What is needed — Set down again exactly the lines of the listing below that fall between the line holding "(044) 334 44 90 (46, 2455)" and the line holding "[Пошук] (301, 22)", inclusive.

Supplied data —
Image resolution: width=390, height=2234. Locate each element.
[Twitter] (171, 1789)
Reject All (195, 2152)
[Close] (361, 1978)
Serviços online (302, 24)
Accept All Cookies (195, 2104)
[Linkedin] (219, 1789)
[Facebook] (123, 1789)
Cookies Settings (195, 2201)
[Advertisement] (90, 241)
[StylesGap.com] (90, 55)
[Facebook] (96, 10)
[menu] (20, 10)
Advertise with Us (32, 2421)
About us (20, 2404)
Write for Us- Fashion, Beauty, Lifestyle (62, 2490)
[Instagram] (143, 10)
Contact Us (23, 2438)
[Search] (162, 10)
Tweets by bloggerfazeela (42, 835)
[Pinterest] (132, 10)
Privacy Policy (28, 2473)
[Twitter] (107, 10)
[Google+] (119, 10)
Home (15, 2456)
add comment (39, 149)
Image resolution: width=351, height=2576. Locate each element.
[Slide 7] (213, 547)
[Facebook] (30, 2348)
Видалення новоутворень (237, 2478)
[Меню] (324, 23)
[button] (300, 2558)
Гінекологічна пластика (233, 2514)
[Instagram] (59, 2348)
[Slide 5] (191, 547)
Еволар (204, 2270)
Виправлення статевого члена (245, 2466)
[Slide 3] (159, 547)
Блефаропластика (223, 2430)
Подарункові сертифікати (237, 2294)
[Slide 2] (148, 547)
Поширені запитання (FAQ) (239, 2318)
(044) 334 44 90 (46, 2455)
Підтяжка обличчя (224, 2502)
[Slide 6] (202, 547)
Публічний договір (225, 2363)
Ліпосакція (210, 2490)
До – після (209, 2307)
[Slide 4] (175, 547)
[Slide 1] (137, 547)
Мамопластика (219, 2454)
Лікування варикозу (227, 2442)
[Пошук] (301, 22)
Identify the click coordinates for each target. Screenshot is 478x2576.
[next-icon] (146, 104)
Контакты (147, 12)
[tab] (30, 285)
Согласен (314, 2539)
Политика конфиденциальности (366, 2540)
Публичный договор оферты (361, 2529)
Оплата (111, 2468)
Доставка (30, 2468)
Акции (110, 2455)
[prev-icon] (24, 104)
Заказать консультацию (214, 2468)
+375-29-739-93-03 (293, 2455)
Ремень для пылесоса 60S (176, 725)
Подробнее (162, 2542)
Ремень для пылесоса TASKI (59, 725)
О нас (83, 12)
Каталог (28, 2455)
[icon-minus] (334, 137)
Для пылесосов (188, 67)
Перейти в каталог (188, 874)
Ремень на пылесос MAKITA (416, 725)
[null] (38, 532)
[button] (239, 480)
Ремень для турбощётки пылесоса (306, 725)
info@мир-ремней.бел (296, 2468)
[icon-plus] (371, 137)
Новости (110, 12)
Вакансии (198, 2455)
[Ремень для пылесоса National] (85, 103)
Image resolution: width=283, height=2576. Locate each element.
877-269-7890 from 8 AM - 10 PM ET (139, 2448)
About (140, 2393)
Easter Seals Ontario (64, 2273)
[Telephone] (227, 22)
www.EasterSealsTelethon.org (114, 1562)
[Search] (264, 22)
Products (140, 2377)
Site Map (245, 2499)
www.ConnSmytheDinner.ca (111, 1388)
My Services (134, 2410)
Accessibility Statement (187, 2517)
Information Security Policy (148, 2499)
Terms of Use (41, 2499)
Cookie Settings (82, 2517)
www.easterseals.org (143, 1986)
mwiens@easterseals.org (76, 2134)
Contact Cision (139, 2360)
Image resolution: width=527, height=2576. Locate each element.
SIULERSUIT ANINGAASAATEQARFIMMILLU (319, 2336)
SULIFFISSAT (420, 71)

Response below —
(044) 334 44 90 (46, 2455)
Підтяжка обличчя (224, 2502)
[Slide 6] (202, 547)
Публічний договір (225, 2363)
Ліпосакція (210, 2490)
До – після (209, 2307)
[Slide 4] (175, 547)
[Slide 1] (137, 547)
Мамопластика (219, 2454)
Лікування варикозу (227, 2442)
[Пошук] (301, 22)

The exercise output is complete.